[PASSAGE PROVIDED]
There's a family feel to the Southern Eye Center (motto: "Your eyes are everything"), an ophthalmology clinic in the small town of Hattiesburg, Mississippi. Patients greet staff in the cheery waiting rooms like old friends ("Are you still seein’ that policeman, darlin'?"); grateful testimonials are displayed on a pinboard ("Thank you for saving my eyes you were cool," from Ashley, aged seven). The genial character of the place is personified in its owner, Dr. Lynn McMahan, 60. His scrubs are adorned with blue hearts or green frogs; he hums pop tunes or sings "Amazing Grace" during operations — with particular emphasis on the line "was blind, but now I see." "What we aim to do here is take the dread out of surgery," he says in his laconic southern drawl. "In fact, we prefer the term 'procedure.' There's no E.R. drama and blood and people shouting; you just walk in, lay down, get some drops put in, and 10 minutes later you're on your way home to cook supper." He smiles. "It's pretty fulfilling work."

[STUDY MATERIAL]
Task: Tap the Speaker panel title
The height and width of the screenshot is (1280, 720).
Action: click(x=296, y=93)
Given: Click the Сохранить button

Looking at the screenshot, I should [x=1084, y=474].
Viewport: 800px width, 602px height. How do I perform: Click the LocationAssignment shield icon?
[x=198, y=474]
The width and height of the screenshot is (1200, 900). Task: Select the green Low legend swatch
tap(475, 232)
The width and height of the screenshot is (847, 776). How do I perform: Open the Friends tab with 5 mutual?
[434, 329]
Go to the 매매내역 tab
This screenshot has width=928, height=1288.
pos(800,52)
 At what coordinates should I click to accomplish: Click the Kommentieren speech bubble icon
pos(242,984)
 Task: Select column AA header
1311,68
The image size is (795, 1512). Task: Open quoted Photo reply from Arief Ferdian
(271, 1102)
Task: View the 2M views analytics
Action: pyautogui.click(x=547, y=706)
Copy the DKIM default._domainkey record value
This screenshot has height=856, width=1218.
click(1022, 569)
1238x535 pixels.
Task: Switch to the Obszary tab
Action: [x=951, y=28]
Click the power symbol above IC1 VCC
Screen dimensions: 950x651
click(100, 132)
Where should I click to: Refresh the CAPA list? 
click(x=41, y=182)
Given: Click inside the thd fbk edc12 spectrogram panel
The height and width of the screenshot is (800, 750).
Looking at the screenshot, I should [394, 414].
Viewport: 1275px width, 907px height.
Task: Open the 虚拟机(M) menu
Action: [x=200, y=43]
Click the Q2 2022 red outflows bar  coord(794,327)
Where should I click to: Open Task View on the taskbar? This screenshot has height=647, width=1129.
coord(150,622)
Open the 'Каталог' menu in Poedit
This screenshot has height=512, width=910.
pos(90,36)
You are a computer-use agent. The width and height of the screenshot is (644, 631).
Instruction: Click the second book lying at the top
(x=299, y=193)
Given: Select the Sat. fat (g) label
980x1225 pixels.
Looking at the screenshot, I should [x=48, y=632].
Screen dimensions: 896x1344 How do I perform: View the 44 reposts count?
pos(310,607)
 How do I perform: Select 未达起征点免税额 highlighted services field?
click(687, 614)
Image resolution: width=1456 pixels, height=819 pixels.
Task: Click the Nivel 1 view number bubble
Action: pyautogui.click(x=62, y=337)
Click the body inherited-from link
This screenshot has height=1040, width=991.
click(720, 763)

[WHAT THIS TASK INVOLVES] From the passage above about the Southern Eye Center, list every step Dr. McMahan names in his description of what a patient does during a procedure, in order.

[RESPONSE TO THE TASK]
1. Walk in
2. Lay down
3. Get some drops put in
4. Ten minutes later, be on your way home to cook supper